Bei der so gebotenen summarischen Prüfung bestehen ernstliche Zweifel an der Rechtmäßigkeit des angefochtenen Einheitswertbescheids. Der Antragsgegner war nicht berechtigt, den Einheitswert auf den 1.1.1998 fortzuschreiben. Weder die Voraussetzungen, die nach § 22 Abs. 1 BewG eine Wertfortschreibung wegen veränderter Verhältnisse ermöglichen, noch die, die nach § 22 Abs. 3 BewG eine Fehlerkorrektur zulassen, sind erfüllt.

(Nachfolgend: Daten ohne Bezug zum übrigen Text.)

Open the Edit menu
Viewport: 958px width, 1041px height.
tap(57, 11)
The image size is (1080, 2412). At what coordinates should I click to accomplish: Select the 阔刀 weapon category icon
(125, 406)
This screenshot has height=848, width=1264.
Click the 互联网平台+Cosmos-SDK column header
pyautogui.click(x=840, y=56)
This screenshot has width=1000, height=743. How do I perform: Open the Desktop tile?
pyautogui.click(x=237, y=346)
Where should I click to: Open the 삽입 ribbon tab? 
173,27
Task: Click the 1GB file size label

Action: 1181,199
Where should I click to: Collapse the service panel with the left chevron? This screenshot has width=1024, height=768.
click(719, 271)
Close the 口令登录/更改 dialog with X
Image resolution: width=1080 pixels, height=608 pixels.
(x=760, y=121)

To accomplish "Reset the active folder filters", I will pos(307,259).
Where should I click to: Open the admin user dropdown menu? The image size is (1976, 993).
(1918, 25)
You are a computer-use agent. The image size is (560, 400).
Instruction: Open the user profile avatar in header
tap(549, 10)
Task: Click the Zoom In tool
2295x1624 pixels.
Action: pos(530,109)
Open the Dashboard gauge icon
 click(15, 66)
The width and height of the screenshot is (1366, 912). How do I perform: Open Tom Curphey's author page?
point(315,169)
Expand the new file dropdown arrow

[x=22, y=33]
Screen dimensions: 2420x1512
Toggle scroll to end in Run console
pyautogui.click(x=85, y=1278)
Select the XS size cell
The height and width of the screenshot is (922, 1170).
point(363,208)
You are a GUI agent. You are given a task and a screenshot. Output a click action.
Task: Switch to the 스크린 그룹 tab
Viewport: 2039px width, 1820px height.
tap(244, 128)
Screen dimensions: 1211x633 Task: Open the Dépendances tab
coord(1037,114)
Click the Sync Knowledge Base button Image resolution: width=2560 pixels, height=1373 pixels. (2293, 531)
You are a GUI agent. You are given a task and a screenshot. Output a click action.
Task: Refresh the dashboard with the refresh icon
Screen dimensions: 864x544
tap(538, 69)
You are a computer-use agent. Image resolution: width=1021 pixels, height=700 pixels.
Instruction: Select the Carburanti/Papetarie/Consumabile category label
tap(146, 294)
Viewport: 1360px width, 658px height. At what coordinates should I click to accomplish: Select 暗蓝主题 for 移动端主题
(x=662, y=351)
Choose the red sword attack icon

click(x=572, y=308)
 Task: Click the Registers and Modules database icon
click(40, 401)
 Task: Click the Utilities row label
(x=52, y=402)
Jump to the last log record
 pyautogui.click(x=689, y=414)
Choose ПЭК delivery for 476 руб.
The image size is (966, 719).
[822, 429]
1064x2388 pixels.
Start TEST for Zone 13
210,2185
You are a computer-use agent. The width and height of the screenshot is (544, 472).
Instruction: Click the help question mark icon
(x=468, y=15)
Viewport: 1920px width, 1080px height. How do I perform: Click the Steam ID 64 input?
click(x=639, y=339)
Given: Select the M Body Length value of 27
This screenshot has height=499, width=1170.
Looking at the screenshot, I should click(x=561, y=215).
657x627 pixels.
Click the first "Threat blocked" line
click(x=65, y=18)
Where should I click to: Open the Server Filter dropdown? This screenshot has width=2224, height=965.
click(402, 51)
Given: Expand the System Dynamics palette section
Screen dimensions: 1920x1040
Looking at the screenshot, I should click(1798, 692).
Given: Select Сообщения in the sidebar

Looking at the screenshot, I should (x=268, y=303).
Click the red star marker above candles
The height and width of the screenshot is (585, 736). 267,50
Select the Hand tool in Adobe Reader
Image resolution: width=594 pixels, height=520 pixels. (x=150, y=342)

Eine Wertfortschreibung auf den 1.1. 1998 wegen veränderter Verhältnisse gem. § 22 Abs. 1 BewG kommt nach Aktenlage nicht in Betracht. Zwar hat der Antragsteller in den Jahren ab 1992 das vorhandene Gebäude umfangreich umgebaut, teilweise abgerissen und wieder neu aufgebaut. Die Baummaßnahmen waren aber augenscheinlich erst im Jahr 2000 beendet. Dies folgt aus den Angaben in der Erklärung zur Feststellung des Einheitswerts vom 7.3.2002. Zumindest im Rahmen der summarischen Prüfung im Eilverfahren vermag das Gericht davon nicht abzuweichen, zumal der Hinweis der Stadt C-Stadt über die Fertigstellung der Baumaßnahmen ebenfalls erst Ende 2001 beim Antragsgegner eingegangen ist und die Bauzustandsbesichtigung danach erst am 10.12.2001 stattgefunden hat. Soweit sich in dem Vermerk zum Ortstermin vom 21.5.2002 der Hinweis findet, wonach die Änderungen bereits seit 1996 bestünden, findet dies im Sachverhalt keine Bestätigung. Die Fertigstellung 1996 stünde auch im Widerspruch zu den in den Akten des Antragsgegners in Kopie abgehefteten Bauzeichnungen, die aus April 1997 datieren und vermutlich nicht erst nach Fertigstellung der Baumaßnahmen erstellt wurden.

Eine fehlerberichtigende Wertfortschreibung auf den 1.1.1998 nach § 22 Abs. 3 BewG ist ebenfalls nicht möglich. Dabei kann es dahinstehen, ob der Antragsgegner wegen Ablaufs der Feststellungsfrist überhaupt eine Fehlerkorrektur auf den 1.1.1998 hätte vornehmen können oder ob eine Fehlerkorrektur gem. § 22 Abs. 4 Satz 1 Nr. 2 BewG stets nur zu Beginn des Kalenderjahres erfolgen kann, in dem der Fehler bekannt wird. Es fehlt an den materiellen Voraussetzungen für eine fehlerbeseitigende Wertfortschreibung, weil der Einheitswert auf den 1.1.1994 durch den bestandskräftigen Bescheid vom 19.9.1994 in zutreffender Höhe festgestellt worden ist. Bei der damaligen Berechnung des Einheitswerts hat der Antragsgegner das gesamte Gebäude (528 qm) in die Berechnung der Jahresrohmiete einbezogen, ohne die zum damaligen Zeitpunkt für Vereinszwecke genutzten Räumlichkeiten gem. § 3 Abs. 1 Nr. 3b GrStG von der Berechnung auszunehmen. Von den Beteiligten offenbar unbemerkt wurden daher bereits zu einem frühen Zeitpunkt die aus Sicht des Antragstellers unzutreffenden, aus Sicht des Antragsgegners zutreffenden Folgen aus der Aberkennung der Gemeinnützigkeit gezogen. Dieser Einheitswertbescheid auf den 1.1.1994 ist nach der Aufhebung des insoweit begünstigenden Einheitswertbescheids auf den 1.1.1998 vom 27.6.2002 der letzte gültige Bescheid vor Erlass des hier streitigen Einheitswertbescheids vom 12.7.2007. Hätte der Antragsteller auf den 1.1.1998 aus verfahrensrechtlichen Gründen überhaupt eine Wertfortschreibung vornehmen dürfen, wäre der Einheitswert der Höhe nach so zu berechnen gewesen, wie bereits im Bescheid auf den 1.1.1994 festgestellt. Eine Wertfortschreibung auf den 1.1.1998 ist folglich schon deshalb nicht zulässig, weil die Wertgrenzen des § 22 Abs. 1 BewG nicht überschritten werden.

Die Kostenentscheidung folgt aus § 135 Abs. 1 FGO.